┌─ Data supplied

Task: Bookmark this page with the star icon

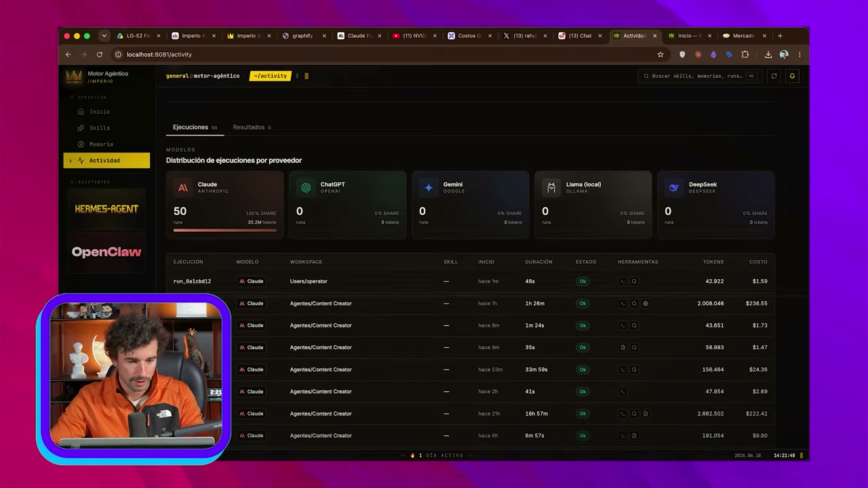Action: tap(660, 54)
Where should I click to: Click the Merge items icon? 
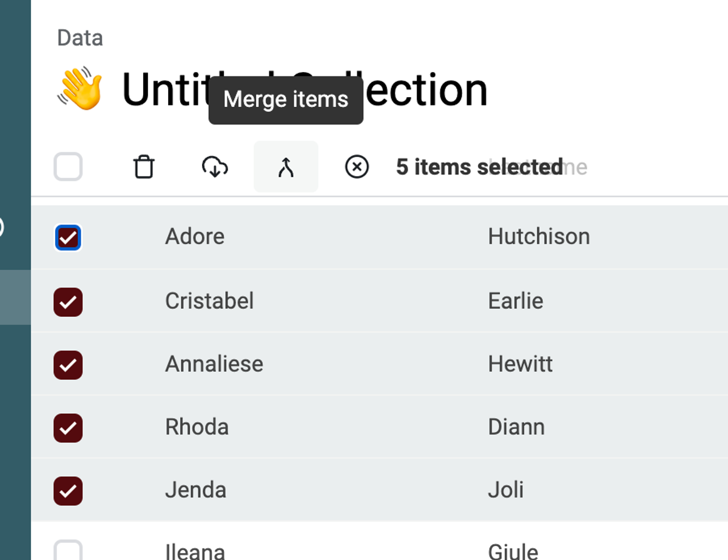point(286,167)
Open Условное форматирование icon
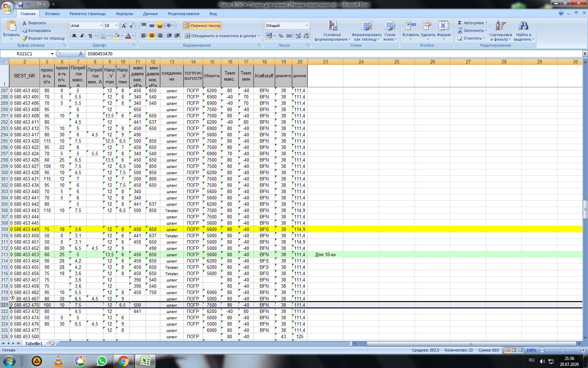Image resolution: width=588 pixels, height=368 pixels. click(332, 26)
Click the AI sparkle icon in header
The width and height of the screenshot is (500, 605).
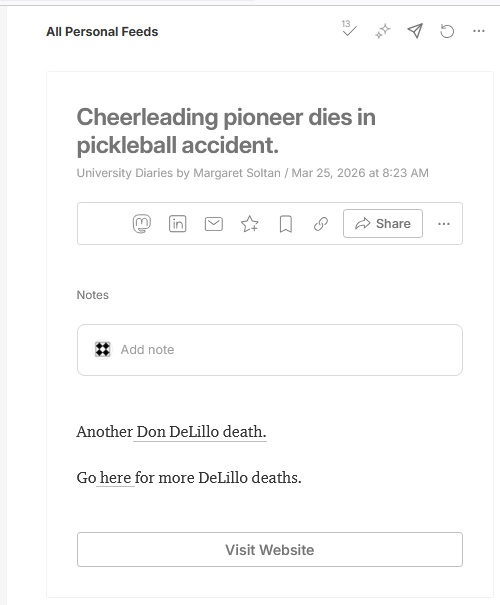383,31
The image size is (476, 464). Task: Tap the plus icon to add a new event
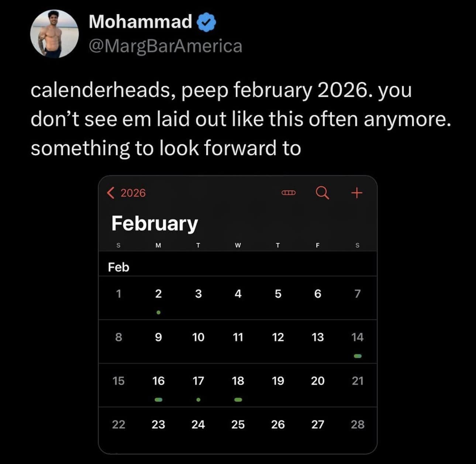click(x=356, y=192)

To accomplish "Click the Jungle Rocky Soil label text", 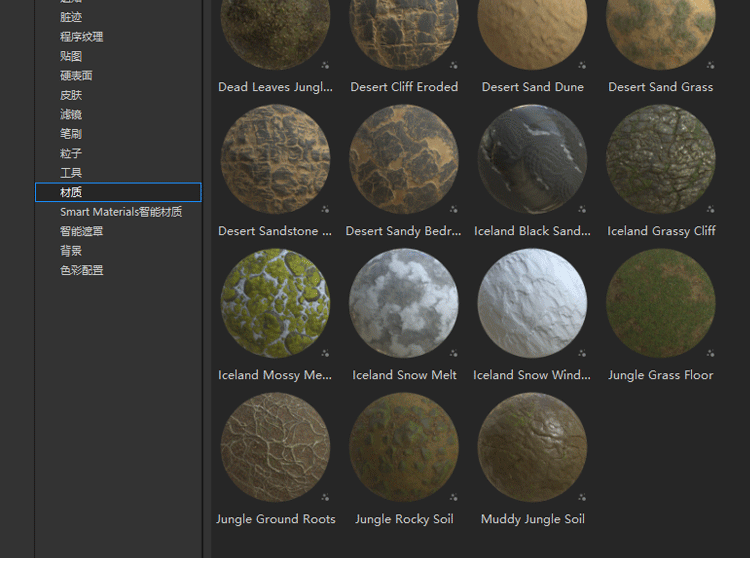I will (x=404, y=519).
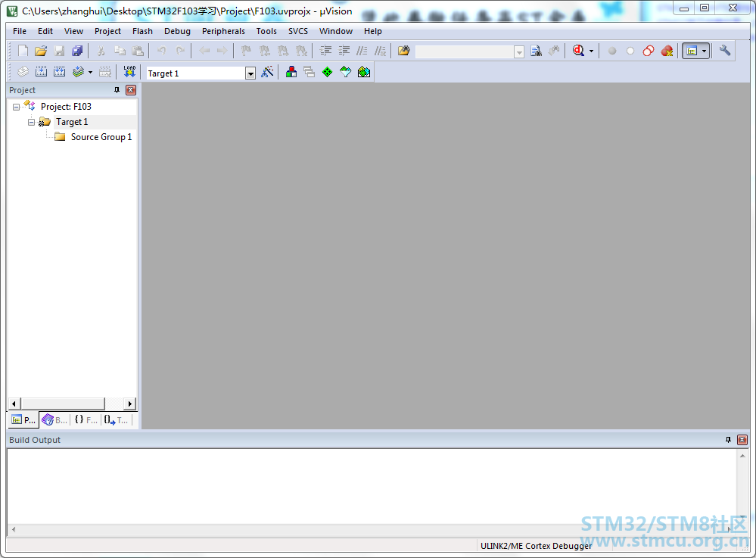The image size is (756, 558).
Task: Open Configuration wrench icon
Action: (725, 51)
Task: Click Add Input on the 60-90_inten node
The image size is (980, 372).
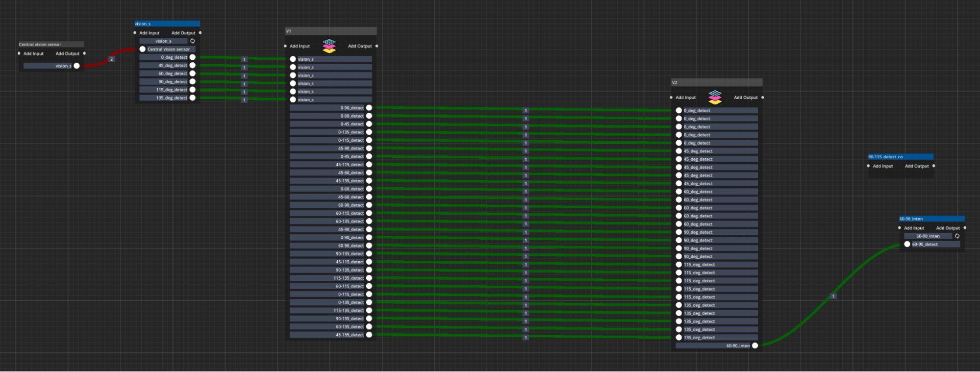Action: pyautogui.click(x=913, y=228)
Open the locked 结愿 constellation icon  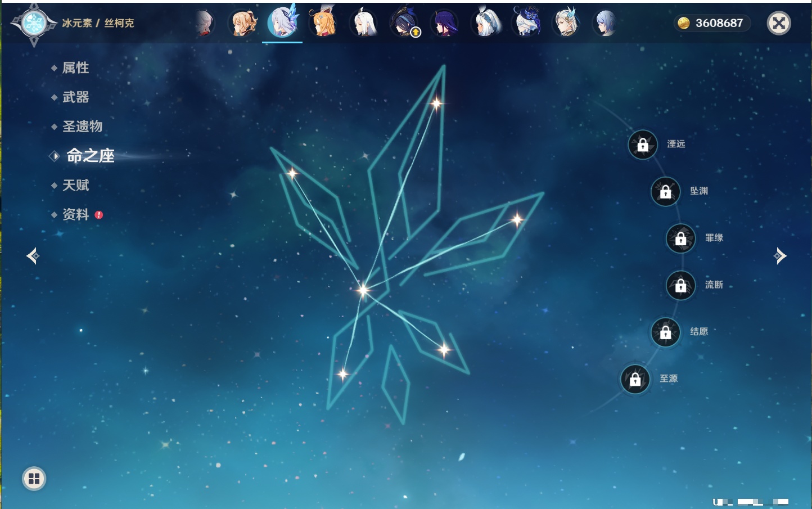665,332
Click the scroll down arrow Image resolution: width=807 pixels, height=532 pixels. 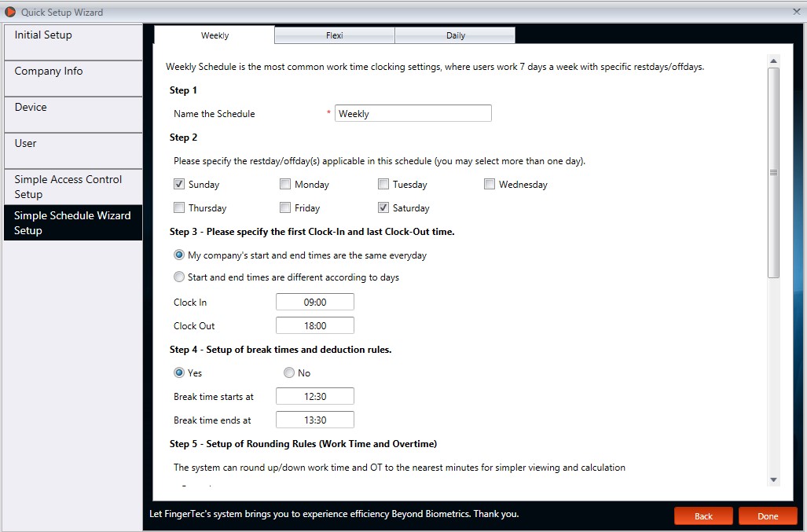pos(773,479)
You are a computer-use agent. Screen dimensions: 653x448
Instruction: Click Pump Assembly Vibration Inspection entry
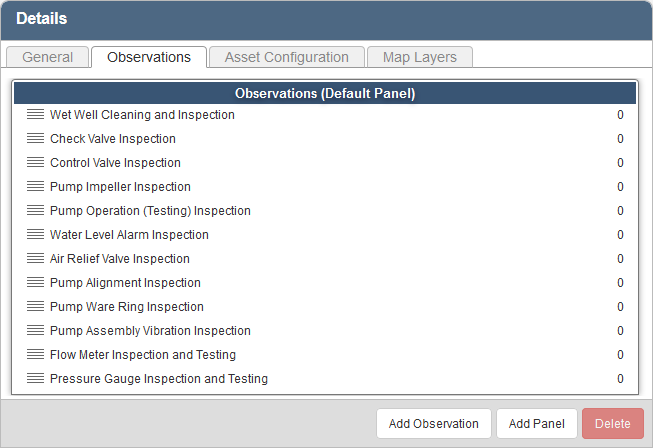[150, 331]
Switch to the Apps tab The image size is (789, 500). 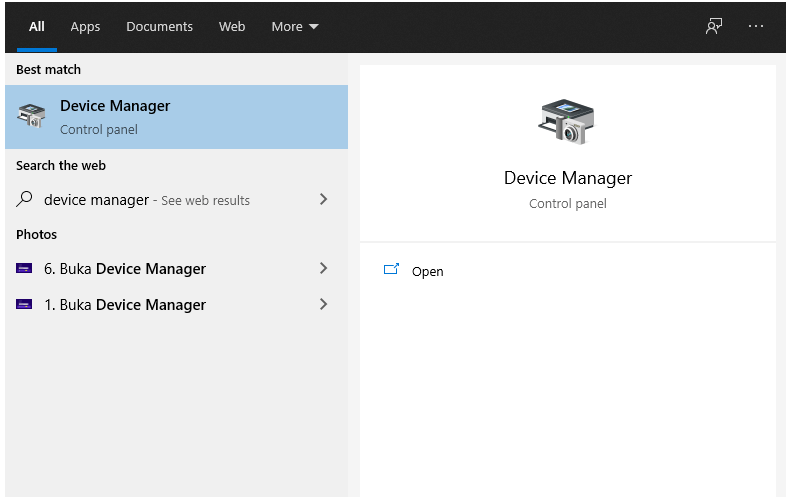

└─

## [Instructions to follow]
From the opening line of the entries above to the line that holds "Click the AI sparkle icon in header", inclusive, reproduce each line exactly and omit any picture.

## [Written reply]
Task: Bookmark this page with the star icon

Action: tap(660, 54)
Where should I click to: Click the Merge items icon? 
point(286,167)
Open Условное форматирование icon
Image resolution: width=588 pixels, height=368 pixels. click(332, 26)
Click the AI sparkle icon in header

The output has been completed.